> Task description
Echo these records exactly, starting at the line containing "The image size is (1765, 856)." and ending after the line containing "(x=145, y=54)".

> Extracted records
▬▬▬▬▬▬▬▬▬▬
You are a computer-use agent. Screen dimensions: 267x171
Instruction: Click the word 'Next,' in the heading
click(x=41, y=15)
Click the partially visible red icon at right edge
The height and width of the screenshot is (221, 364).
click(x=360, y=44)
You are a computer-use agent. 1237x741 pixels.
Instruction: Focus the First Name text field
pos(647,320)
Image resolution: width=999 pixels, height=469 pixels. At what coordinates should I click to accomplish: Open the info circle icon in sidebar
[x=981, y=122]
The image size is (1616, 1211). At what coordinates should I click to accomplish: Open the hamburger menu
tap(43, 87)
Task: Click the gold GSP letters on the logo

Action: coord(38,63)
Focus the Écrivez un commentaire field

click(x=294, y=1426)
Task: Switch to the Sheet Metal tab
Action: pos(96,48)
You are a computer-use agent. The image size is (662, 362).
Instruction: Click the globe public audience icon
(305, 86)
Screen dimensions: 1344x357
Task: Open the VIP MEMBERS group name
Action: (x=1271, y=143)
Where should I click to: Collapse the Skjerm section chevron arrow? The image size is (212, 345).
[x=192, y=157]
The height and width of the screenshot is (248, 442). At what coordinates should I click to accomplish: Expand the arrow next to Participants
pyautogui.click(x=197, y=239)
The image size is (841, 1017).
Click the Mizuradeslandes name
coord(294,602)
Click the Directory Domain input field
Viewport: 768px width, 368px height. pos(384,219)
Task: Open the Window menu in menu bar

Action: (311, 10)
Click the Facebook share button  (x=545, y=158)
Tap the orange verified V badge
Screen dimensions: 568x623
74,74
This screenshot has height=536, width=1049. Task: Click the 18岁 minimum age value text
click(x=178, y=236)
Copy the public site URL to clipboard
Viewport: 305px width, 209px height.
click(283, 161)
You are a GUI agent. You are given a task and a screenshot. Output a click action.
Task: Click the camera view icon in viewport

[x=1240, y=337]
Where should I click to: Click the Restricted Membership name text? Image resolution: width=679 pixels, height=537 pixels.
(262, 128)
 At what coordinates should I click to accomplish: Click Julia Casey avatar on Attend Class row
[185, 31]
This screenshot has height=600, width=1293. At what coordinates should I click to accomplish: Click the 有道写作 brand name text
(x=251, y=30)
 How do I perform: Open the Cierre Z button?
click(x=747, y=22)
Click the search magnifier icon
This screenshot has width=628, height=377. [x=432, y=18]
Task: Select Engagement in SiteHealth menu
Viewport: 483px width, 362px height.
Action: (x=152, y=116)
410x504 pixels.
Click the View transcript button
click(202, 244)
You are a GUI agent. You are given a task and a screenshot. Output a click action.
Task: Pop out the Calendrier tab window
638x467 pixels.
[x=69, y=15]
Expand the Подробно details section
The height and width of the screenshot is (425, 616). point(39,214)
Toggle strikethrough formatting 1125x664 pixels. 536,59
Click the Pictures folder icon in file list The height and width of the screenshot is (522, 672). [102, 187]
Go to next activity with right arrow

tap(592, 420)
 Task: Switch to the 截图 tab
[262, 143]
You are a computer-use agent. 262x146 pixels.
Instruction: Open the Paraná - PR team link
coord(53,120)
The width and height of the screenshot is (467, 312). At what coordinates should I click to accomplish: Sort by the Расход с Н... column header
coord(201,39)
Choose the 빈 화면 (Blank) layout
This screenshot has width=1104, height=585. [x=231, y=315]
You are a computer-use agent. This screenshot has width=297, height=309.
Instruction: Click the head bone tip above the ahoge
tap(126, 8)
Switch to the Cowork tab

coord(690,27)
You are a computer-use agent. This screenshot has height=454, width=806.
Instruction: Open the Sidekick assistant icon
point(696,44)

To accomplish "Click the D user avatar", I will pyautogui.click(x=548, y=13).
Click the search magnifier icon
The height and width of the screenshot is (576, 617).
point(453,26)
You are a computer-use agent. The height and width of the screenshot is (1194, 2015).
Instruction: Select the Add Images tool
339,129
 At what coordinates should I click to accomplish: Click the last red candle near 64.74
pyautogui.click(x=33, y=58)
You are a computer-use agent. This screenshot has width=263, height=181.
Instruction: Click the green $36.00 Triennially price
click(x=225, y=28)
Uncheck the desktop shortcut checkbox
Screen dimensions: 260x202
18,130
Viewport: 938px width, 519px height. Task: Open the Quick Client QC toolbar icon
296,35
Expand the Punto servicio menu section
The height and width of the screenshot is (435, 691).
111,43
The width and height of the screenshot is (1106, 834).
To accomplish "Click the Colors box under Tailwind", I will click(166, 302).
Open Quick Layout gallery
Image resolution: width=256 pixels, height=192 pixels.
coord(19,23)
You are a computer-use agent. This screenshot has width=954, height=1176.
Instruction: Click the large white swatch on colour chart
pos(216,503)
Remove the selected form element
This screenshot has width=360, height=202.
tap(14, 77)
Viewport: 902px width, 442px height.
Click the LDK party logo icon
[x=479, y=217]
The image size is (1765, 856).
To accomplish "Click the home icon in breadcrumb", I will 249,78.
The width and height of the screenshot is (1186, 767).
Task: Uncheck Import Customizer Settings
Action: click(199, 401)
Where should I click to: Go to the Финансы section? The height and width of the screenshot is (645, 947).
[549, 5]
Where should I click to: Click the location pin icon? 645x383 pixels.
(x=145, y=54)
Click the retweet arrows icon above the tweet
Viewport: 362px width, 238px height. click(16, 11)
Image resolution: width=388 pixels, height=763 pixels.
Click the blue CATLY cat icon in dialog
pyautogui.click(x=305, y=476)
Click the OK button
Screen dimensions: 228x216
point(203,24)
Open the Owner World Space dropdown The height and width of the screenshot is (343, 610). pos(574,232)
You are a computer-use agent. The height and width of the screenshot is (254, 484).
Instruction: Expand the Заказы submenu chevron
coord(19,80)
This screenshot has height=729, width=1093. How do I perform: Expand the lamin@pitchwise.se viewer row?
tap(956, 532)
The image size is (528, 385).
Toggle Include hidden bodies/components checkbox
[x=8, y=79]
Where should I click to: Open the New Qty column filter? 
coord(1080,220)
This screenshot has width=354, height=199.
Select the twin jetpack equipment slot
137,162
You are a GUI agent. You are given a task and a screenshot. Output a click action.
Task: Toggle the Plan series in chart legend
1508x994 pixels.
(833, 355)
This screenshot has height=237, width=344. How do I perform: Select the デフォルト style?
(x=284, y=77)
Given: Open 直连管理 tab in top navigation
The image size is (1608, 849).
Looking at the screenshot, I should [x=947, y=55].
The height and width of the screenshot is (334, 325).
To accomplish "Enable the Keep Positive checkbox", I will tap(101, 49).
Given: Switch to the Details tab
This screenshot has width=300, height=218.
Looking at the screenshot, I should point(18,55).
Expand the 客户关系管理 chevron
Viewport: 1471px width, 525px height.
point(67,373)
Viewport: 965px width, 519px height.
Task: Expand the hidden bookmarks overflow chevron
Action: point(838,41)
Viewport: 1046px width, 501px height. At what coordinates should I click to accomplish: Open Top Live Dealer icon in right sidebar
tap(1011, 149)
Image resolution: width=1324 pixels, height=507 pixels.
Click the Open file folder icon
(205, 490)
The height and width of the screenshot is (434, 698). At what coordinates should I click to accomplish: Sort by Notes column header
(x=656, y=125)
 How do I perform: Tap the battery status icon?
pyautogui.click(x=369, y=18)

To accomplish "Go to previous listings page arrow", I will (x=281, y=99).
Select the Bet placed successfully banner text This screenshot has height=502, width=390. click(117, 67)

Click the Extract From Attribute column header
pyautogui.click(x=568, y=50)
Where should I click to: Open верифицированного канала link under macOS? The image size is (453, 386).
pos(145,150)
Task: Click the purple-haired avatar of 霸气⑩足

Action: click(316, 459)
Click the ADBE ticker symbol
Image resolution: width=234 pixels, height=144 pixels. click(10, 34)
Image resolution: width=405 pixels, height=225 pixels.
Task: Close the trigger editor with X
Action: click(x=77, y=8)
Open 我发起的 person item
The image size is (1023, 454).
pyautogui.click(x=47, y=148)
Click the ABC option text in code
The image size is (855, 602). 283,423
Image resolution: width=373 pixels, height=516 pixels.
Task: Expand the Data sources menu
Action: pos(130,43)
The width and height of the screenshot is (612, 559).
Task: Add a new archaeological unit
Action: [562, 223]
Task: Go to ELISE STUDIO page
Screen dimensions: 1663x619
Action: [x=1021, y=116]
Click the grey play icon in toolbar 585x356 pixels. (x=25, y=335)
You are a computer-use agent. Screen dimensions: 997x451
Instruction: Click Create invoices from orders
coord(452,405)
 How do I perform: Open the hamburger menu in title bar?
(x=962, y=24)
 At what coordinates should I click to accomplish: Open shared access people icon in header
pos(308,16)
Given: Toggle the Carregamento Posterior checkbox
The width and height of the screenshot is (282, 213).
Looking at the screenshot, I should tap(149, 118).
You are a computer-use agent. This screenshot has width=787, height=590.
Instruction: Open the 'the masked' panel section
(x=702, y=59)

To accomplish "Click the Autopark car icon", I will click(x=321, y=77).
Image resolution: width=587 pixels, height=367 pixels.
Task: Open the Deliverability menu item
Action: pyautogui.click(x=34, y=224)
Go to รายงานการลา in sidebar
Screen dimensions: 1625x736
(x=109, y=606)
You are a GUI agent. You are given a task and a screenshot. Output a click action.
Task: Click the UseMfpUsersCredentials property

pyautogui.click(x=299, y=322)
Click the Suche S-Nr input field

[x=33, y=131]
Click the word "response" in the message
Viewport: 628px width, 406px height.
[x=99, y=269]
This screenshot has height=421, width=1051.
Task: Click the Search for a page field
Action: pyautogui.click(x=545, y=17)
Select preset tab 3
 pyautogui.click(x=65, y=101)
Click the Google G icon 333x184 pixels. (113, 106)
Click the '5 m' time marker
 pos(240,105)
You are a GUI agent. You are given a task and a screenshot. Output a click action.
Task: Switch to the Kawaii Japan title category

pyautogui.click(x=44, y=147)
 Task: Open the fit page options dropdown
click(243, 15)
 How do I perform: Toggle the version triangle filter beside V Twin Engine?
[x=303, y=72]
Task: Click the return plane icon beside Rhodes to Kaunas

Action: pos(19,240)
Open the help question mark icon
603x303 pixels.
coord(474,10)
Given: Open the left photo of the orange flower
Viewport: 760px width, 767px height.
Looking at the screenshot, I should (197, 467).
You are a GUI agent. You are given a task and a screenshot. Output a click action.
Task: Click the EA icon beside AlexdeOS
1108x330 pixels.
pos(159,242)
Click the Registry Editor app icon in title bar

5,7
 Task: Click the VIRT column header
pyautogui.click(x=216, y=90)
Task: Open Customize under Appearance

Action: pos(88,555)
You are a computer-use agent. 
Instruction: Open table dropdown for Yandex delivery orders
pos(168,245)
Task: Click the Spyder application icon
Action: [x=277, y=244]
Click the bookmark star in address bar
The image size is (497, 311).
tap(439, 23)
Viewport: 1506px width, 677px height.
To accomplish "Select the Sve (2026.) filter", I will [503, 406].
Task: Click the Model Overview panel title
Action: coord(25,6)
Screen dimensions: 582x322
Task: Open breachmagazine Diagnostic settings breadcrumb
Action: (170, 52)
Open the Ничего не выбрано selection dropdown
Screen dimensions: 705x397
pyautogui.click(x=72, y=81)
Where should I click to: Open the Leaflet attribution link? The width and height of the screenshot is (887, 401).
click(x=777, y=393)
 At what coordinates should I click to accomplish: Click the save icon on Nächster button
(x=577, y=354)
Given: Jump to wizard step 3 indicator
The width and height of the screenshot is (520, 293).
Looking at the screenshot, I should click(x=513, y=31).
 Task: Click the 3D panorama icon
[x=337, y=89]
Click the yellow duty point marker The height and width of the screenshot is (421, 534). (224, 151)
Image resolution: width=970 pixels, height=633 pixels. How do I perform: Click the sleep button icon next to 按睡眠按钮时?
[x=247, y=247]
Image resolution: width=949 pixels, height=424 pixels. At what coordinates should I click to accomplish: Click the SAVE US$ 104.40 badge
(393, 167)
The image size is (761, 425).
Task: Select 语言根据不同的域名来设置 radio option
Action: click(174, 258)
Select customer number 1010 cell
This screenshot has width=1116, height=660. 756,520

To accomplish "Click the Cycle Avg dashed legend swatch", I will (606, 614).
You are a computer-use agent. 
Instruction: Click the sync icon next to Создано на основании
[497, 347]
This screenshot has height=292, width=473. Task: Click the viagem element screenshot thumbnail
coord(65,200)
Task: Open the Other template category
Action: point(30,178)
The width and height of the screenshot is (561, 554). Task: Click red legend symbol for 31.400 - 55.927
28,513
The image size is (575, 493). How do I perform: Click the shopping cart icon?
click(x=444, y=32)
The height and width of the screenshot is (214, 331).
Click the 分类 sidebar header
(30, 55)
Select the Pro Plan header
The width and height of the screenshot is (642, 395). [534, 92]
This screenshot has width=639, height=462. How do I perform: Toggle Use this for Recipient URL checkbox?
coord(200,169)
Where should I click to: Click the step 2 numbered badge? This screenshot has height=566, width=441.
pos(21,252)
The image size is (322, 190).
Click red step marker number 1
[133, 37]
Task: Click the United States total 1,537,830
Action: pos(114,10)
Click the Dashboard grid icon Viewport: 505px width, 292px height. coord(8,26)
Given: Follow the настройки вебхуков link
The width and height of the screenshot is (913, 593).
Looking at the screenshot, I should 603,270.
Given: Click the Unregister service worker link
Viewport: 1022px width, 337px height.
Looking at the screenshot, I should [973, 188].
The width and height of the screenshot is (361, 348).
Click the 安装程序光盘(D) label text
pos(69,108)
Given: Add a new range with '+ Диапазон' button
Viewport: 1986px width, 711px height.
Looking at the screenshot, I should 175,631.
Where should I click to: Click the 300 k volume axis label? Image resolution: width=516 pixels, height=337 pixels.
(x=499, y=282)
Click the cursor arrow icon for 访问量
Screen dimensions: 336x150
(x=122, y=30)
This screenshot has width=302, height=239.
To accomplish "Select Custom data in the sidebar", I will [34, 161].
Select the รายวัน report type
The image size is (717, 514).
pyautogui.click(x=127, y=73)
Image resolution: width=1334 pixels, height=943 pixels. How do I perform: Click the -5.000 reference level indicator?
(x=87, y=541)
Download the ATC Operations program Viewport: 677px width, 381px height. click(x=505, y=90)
▬▬▬▬▬▬▬▬▬▬
> Response to this task
The image size is (1765, 856).
To accomplish "Click the home icon in breadcrumb", I will 249,78.
The width and height of the screenshot is (1186, 767).
Task: Uncheck Import Customizer Settings
Action: click(199, 401)
Where should I click to: Go to the Финансы section? The height and width of the screenshot is (645, 947).
[549, 5]
Where should I click to: Click the location pin icon? 645x383 pixels.
(x=145, y=54)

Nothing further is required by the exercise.